Instructions to follow: All lines from the one that contains "Task: Open the Snapchat snapcode image" through the close of the entries below are to be repeated exactly, without any pictures.

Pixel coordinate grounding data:
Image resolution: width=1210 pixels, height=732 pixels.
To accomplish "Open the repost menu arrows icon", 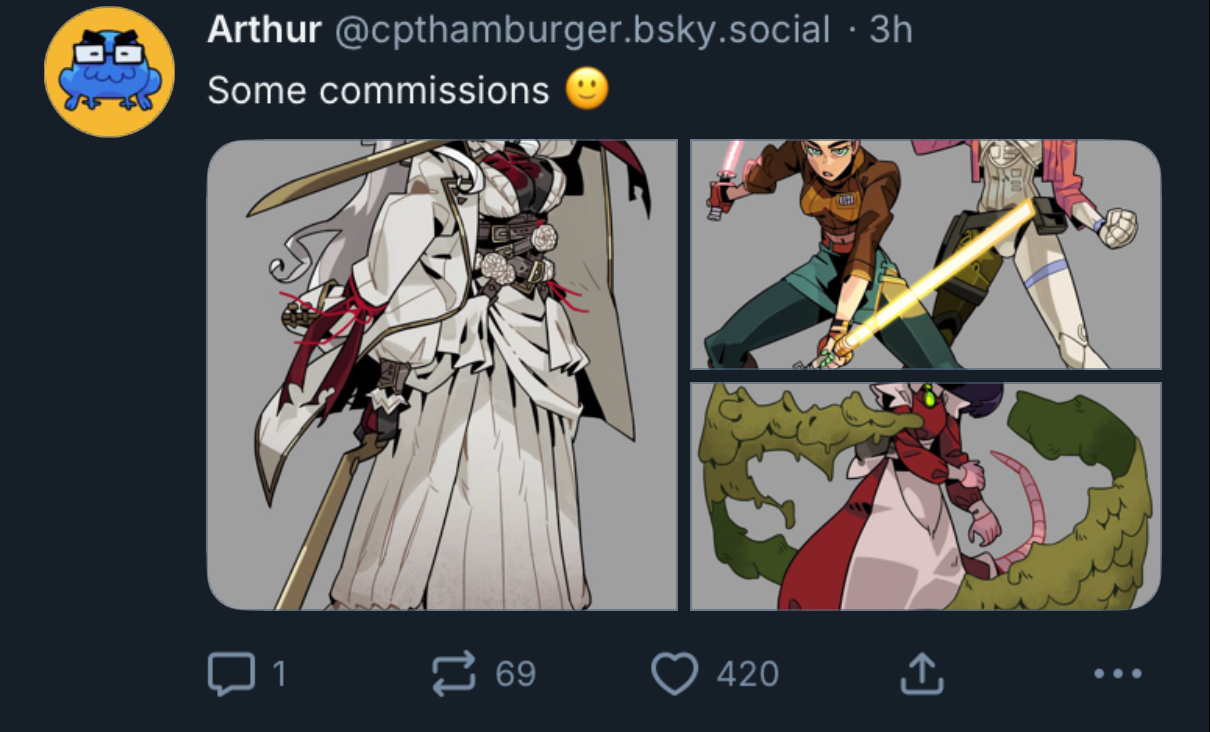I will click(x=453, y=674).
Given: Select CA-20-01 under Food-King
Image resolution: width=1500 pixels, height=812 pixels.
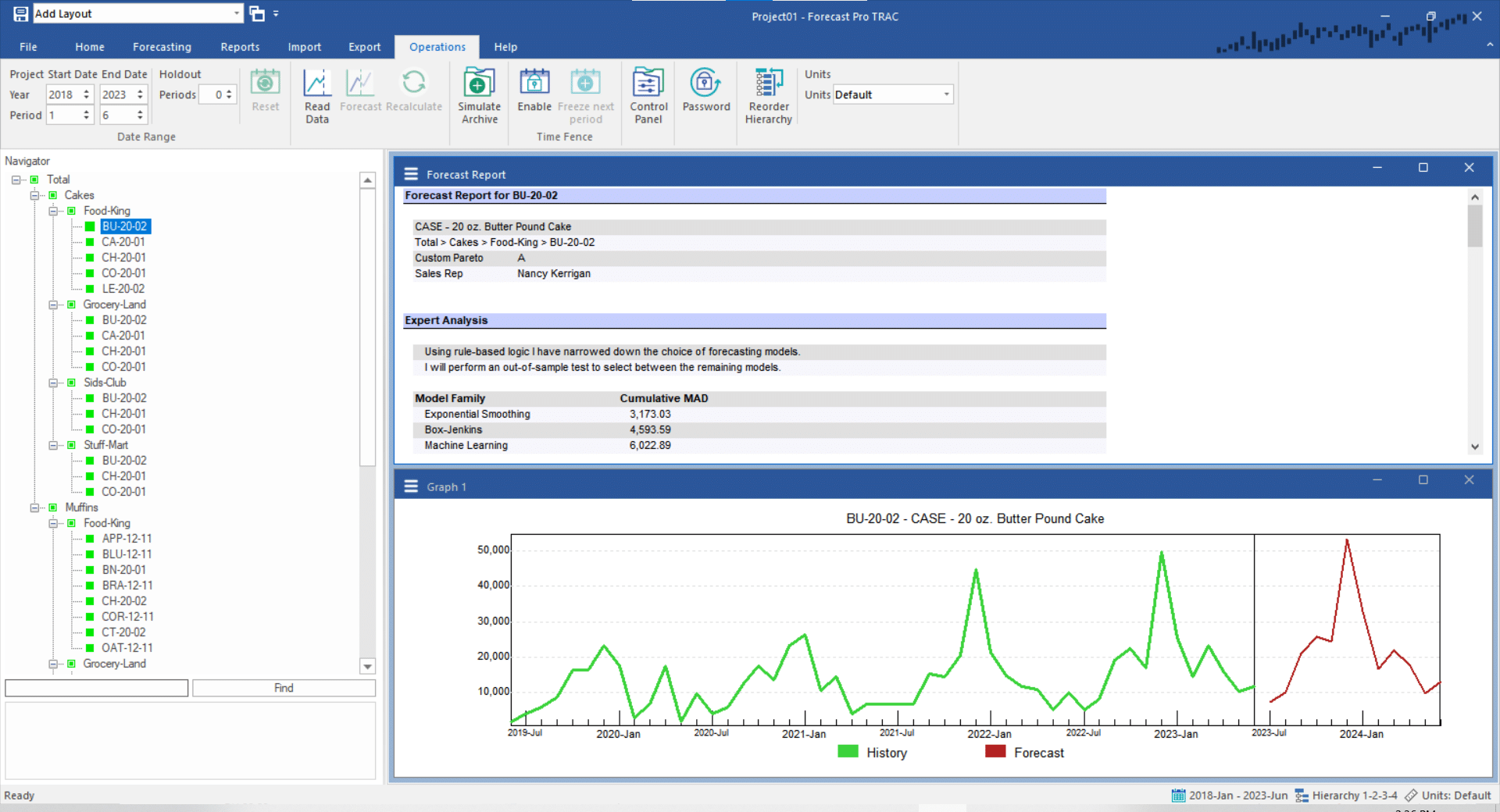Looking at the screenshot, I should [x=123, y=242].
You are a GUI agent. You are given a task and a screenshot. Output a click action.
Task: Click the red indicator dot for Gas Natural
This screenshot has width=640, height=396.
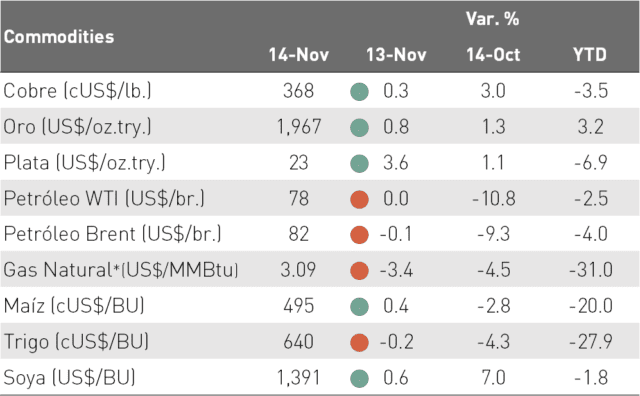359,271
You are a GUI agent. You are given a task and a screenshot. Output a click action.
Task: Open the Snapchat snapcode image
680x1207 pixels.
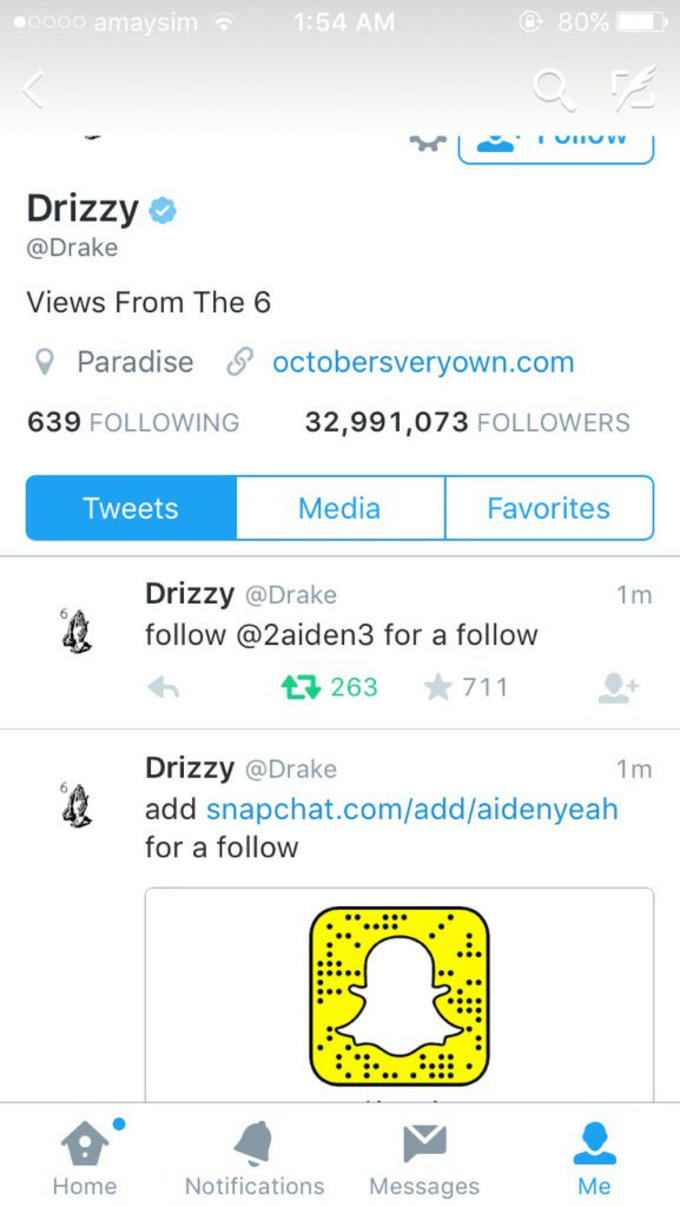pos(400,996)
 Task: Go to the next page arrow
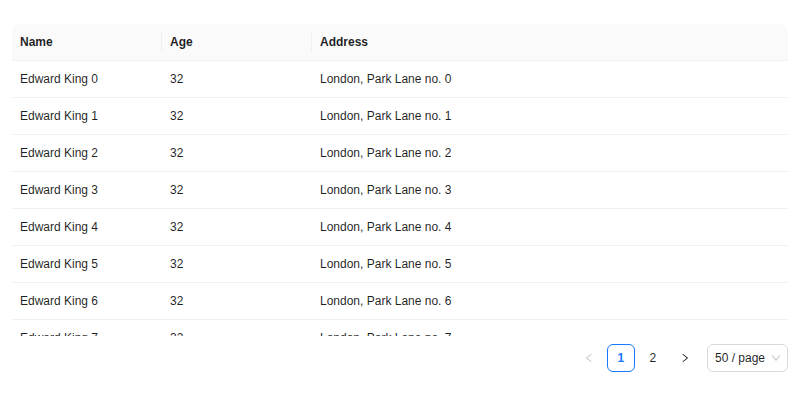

Exercise response:
Task: Open the Snapchat snapcode image
680x1207 pixels.
pos(400,996)
 Task: Go to the next page arrow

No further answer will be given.